When I was a fairy, I used to dance on daffodils. I used to bounce on blueberries and ride on raindrops. When I was a fairy, mountains were molehills. Back when I was a fairy … I’d almost forgot.
Earlier this month, we released the beautiful picture book When I Was A Fairy, about magical creatures young and old, and the love between a child and their grandparent. We sat down with the author, Tom Silson, to ask about his inspiration behind the story and discover how the fairy universe inside the book came to be…
Flying Eye Books: Hi Tom! Can you tell us about how When I Was a Fairy started for you? What inspired you to start this project?
TS: The first idea for the book actually came from my eldest daughter. We were walking through some woods close to our home and talking about what (or who) we might meet, when she suddenly pointed to a tree and said “when I was a fairy, I used to live here”. I immediately imagined an old fairy talking to a younger child recounting past adventures and thought it was something to explore further.
FEB: The book focuses on the stories passed from grandparent to grandchild – what inspired you to highlight this relationship?
TS: Our family loves stories.

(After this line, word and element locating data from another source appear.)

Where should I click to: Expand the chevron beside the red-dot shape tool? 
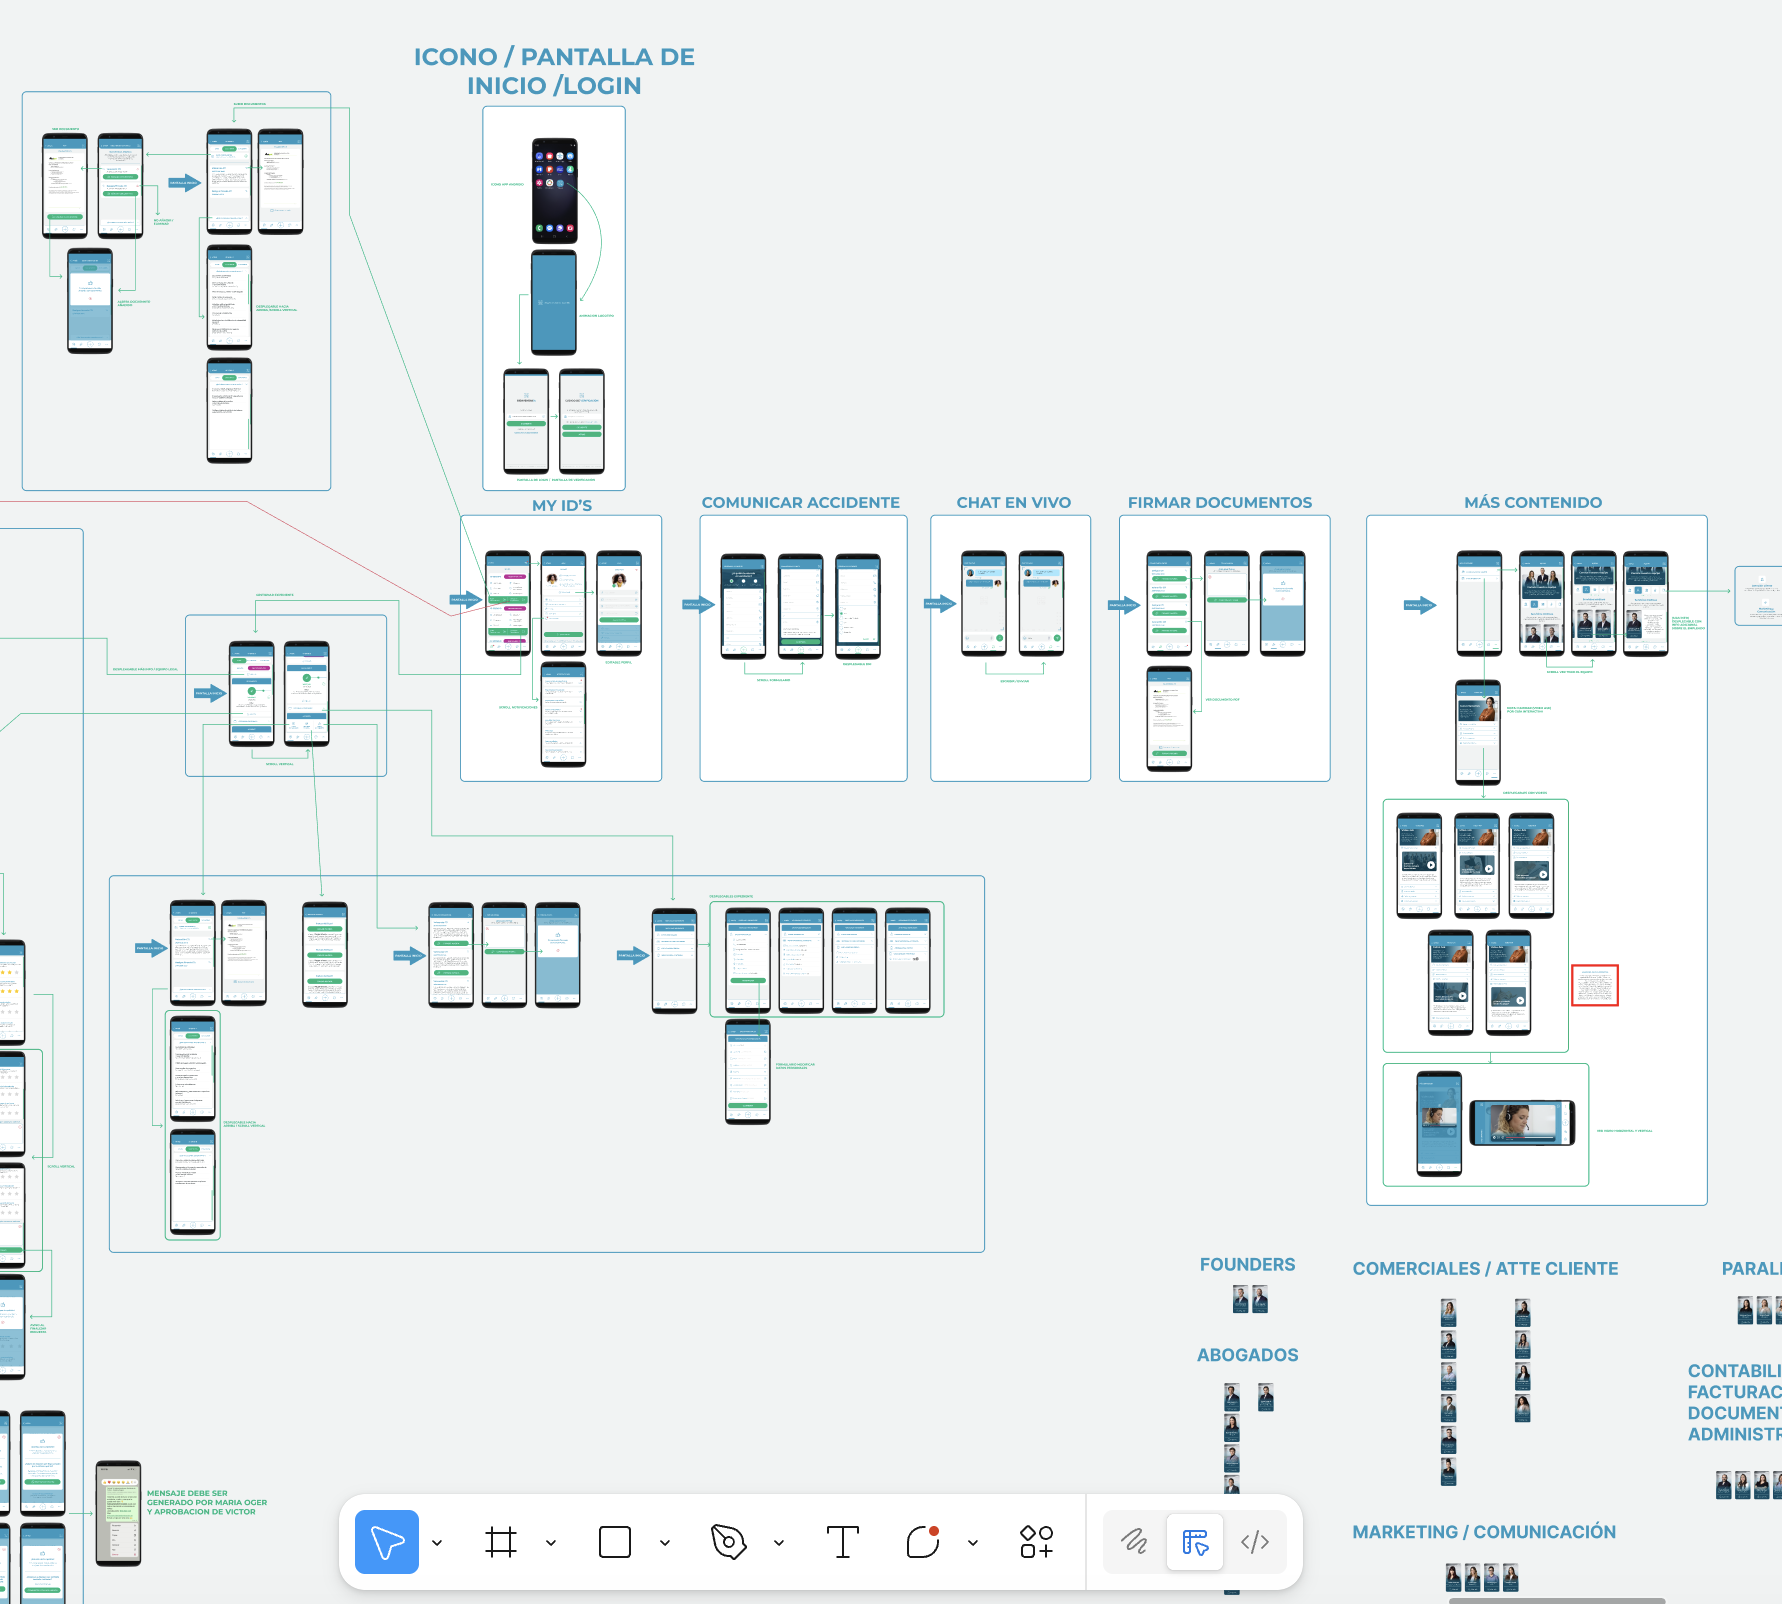click(971, 1542)
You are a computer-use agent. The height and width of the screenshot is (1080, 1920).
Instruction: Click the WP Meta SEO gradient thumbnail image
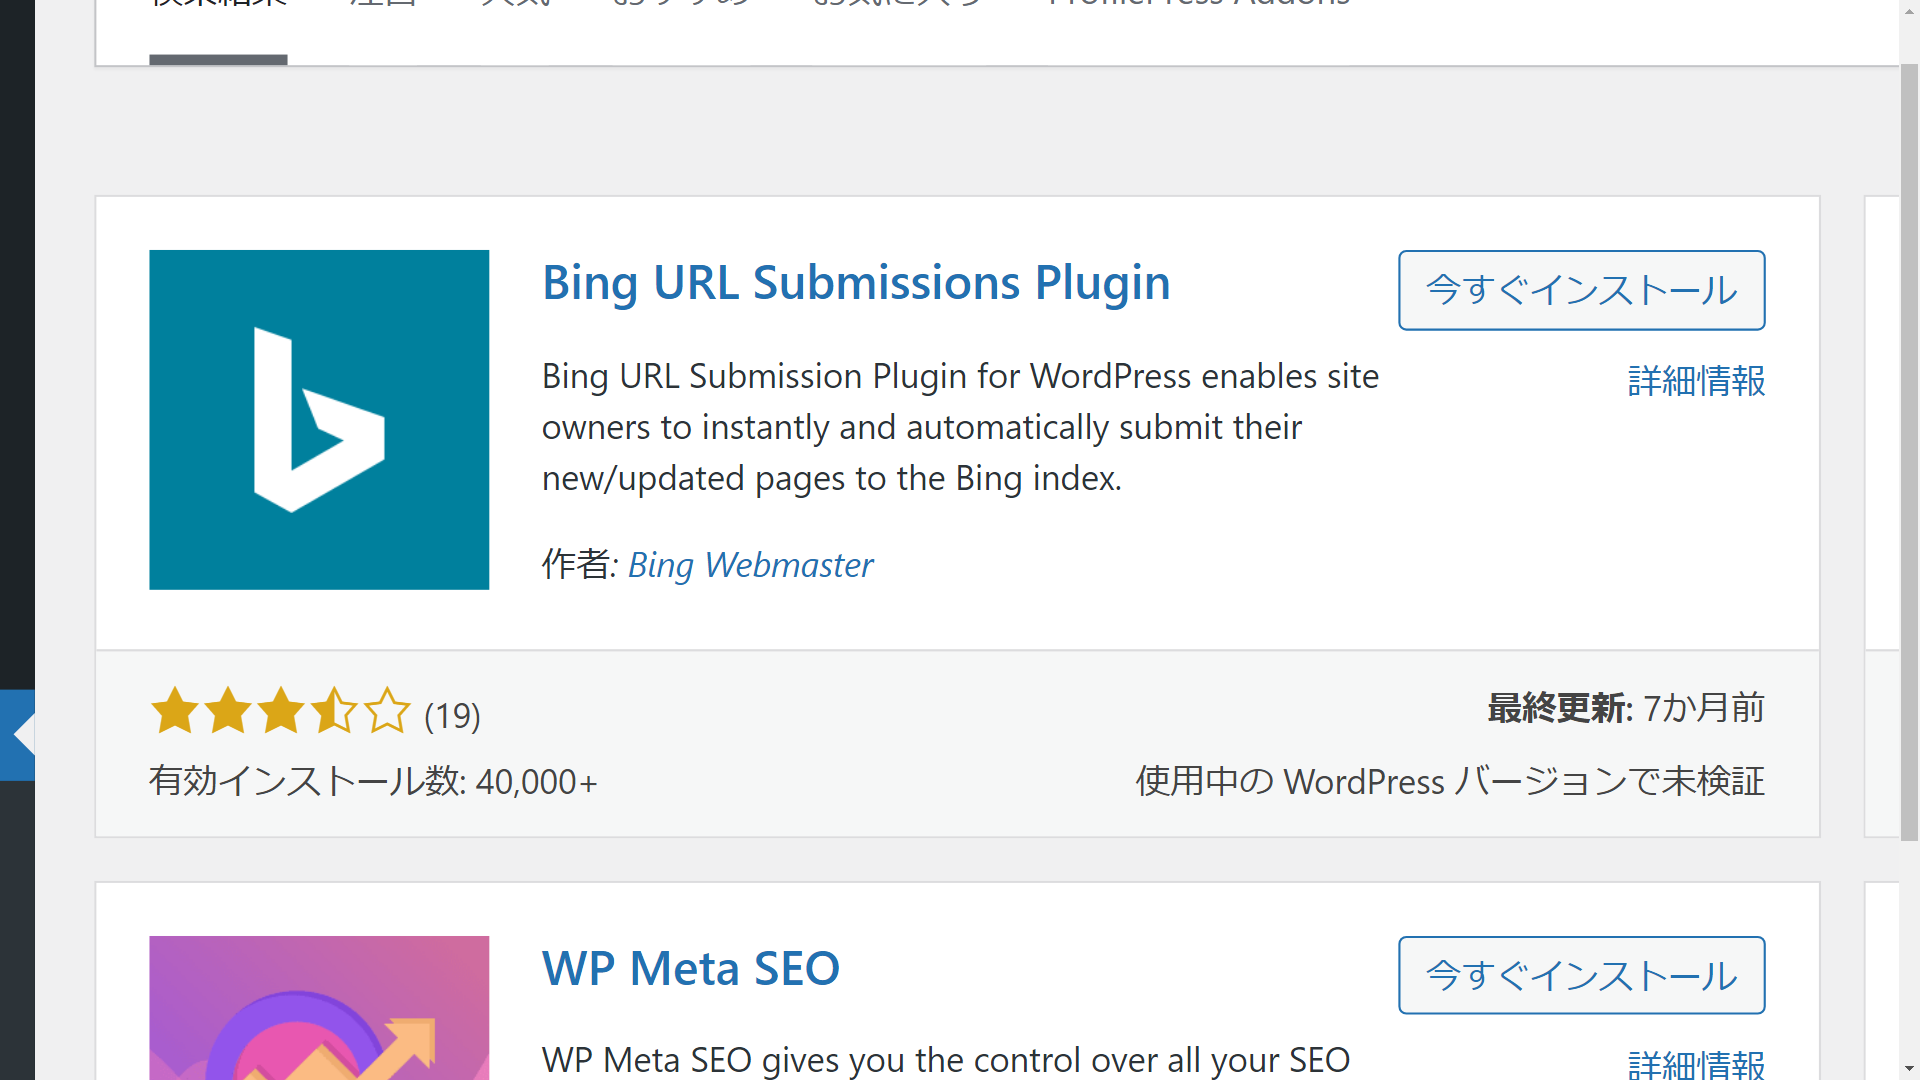coord(318,1008)
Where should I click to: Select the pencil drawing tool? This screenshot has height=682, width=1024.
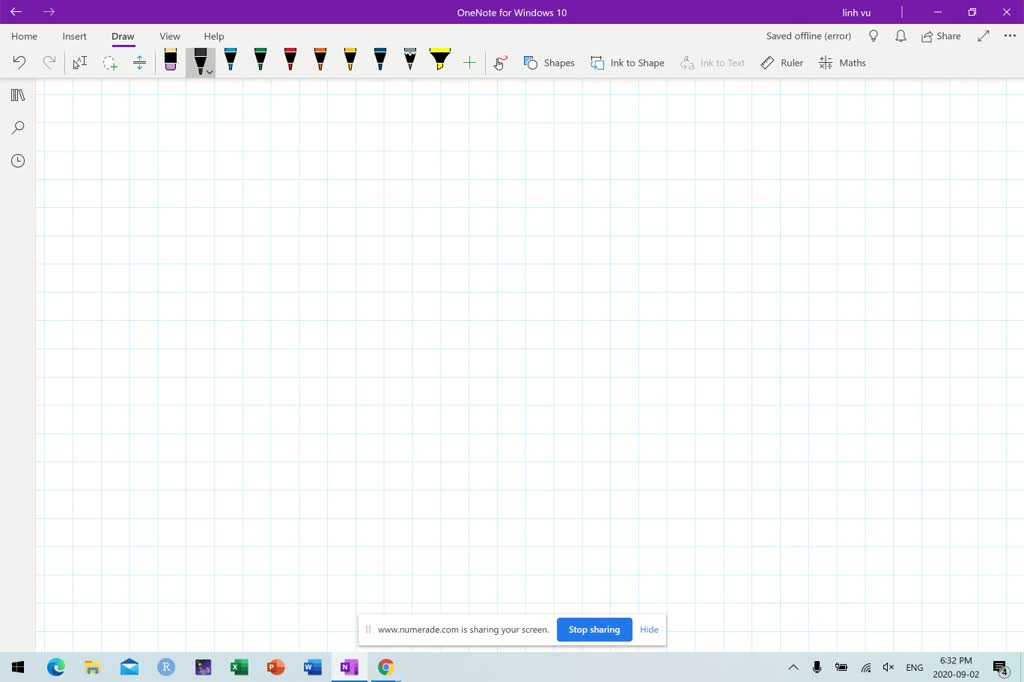pyautogui.click(x=410, y=62)
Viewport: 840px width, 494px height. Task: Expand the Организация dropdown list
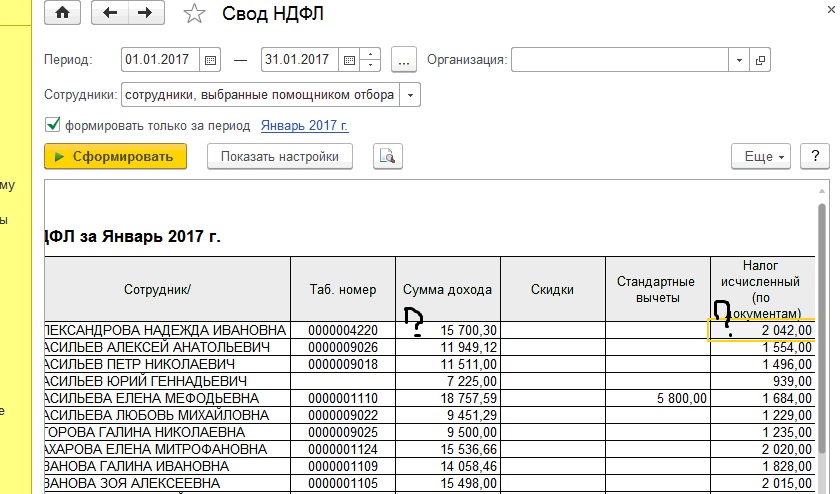pyautogui.click(x=739, y=60)
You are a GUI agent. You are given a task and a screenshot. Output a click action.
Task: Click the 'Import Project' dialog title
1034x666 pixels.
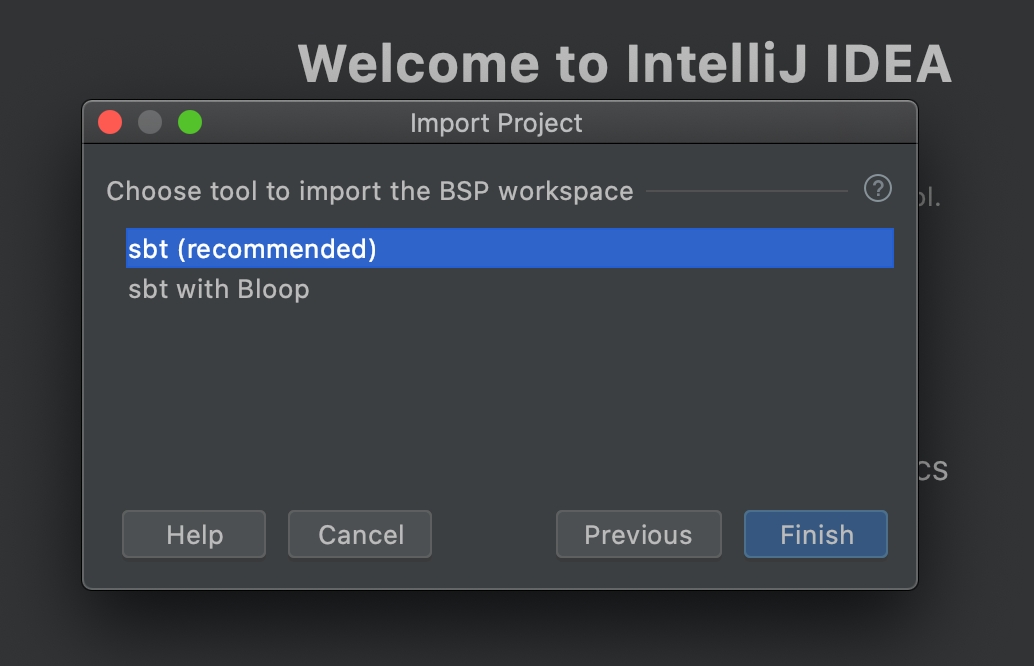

Whether they be ones made up at bedtime or past tales of (mostly) misadventures from when I was a child!
It took me by surprise just how lovely it was to see how much the children got out of spending time with their grandparents and how the grandchildren, in turn, gave their grandparents a renewed sense of energy. It also reignited stories their grandparents wanted to share (and the children wanted to listen to).
FEB: Is there a particular message you want to teach children through When I Was a Fairy?
TS: Old people (myself included) used to have adventures and they like nothing better than being asked to talk about it!
My children ask questions (incessantly) and I am fascinated by their imagination, openness and yearning to believe in what answers they are given. I love seeing their genuine intrigue in asking their grandparents questions about what they used to be like and what they used to do.
I wanted the book to focus on this relationship as it is something I think grandparents love about spending time with their grandchildren.
FEB: We love the way the book is written as a rhyming poem – why did you choose to write in this style?
TS: I have always really enjoyed reading and writing in rhyme. My Dad used to read us silly poems when I was little, and I can remember wanting to write poems at school whenever I could. This has continued as I’ve got older and whenever I have the chance to write creatively, I naturally try to find words that rhyme as this is where I feel most comfortable.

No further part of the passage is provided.